··· Data excerpts

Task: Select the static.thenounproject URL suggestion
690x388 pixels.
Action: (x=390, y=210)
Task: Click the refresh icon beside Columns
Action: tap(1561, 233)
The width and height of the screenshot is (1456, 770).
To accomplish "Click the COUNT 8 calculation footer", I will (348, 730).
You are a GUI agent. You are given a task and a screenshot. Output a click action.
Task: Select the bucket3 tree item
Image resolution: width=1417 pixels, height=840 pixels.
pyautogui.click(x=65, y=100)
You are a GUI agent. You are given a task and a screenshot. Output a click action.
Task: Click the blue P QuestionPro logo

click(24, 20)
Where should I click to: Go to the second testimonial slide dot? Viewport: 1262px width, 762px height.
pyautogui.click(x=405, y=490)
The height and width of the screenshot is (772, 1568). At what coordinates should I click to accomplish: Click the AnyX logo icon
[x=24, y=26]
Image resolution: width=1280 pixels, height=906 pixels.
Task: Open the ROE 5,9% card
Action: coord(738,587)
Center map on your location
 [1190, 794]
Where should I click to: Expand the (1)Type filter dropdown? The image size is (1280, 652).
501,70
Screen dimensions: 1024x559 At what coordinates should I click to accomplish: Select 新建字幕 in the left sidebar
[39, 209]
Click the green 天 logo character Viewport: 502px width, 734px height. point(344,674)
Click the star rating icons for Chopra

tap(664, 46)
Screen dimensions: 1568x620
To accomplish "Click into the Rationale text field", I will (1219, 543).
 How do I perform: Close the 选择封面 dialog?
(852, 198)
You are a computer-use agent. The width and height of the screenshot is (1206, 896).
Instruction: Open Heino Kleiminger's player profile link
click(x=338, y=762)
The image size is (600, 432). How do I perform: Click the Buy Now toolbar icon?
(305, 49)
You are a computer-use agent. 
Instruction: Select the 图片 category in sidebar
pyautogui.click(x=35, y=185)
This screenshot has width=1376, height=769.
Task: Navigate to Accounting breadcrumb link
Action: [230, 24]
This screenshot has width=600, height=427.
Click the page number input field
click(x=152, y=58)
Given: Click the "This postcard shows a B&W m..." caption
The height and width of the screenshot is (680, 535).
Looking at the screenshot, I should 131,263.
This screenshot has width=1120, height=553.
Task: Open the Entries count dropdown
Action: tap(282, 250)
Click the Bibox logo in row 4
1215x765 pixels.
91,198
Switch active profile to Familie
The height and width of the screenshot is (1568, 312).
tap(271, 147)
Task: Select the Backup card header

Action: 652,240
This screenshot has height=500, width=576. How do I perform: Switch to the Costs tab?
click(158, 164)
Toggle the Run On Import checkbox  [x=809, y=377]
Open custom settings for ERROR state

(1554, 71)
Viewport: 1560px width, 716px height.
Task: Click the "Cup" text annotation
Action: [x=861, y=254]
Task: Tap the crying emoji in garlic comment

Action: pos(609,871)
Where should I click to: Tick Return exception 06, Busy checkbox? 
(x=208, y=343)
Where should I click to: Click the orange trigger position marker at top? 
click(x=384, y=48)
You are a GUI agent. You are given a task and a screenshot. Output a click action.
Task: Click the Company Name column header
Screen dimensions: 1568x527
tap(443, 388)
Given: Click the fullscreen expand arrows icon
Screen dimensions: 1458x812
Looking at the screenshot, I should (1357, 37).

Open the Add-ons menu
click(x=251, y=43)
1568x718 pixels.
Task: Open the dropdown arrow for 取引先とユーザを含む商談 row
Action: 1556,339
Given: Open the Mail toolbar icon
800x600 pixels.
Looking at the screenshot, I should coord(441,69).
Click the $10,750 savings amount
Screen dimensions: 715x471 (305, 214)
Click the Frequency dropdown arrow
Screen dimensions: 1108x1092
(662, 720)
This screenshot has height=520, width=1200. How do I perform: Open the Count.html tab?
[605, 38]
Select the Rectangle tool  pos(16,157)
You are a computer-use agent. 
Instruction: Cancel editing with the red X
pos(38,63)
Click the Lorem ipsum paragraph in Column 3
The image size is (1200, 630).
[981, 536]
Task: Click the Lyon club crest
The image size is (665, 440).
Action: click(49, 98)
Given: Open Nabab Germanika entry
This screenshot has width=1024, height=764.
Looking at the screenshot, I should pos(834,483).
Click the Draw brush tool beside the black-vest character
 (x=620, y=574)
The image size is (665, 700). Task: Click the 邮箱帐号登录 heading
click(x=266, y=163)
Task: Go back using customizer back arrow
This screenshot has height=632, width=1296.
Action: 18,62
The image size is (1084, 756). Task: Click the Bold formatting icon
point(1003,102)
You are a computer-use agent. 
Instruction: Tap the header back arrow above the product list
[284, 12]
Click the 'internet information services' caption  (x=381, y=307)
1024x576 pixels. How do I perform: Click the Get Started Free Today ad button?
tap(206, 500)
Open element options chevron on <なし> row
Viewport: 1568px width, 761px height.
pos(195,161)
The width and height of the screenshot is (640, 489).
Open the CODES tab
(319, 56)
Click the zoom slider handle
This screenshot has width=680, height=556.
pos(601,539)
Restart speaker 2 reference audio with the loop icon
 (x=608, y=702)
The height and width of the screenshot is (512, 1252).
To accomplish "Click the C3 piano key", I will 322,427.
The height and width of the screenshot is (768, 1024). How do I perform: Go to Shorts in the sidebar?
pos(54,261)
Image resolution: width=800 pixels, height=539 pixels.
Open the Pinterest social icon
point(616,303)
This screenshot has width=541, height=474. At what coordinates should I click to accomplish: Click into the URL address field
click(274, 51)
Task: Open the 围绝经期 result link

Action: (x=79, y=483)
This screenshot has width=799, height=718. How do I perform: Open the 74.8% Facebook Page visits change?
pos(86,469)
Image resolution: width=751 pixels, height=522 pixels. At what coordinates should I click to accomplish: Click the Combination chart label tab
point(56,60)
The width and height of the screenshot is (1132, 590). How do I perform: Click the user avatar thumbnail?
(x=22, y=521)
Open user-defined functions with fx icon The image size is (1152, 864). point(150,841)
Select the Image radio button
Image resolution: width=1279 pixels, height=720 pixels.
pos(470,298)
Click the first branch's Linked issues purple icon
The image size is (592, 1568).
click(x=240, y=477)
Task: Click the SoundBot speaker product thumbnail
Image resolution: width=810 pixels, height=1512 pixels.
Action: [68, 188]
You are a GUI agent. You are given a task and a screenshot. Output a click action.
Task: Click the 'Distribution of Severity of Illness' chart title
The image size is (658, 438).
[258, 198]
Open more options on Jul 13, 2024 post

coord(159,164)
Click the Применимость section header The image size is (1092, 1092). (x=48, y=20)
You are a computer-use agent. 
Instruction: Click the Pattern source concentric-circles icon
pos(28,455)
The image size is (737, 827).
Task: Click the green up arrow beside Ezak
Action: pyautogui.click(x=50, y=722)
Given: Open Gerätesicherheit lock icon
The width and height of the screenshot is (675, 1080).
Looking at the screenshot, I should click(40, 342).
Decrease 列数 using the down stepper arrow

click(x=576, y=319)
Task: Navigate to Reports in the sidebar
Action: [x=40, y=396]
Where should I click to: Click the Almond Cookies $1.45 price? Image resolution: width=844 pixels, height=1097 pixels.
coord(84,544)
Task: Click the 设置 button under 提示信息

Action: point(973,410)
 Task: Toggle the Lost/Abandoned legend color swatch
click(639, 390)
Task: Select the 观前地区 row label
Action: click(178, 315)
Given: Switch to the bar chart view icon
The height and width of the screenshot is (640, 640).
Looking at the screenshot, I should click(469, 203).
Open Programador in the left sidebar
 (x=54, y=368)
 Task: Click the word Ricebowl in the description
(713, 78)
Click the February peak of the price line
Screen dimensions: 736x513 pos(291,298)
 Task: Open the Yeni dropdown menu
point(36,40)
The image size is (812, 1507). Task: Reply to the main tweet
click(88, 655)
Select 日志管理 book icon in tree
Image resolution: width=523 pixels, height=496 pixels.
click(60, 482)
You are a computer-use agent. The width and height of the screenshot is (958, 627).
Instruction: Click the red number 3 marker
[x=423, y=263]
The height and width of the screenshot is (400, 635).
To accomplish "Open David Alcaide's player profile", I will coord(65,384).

······

Instructions to follow:
All lines above from the one containing "Task: Select the Backup card header" to the one containing "Toggle the Run" must be repeated exactly, both lines included, and no others.

Reply:
Task: Select the Backup card header

Action: 652,240
This screenshot has height=500, width=576. How do I perform: Switch to the Costs tab?
click(158, 164)
Toggle the Run On Import checkbox  [x=809, y=377]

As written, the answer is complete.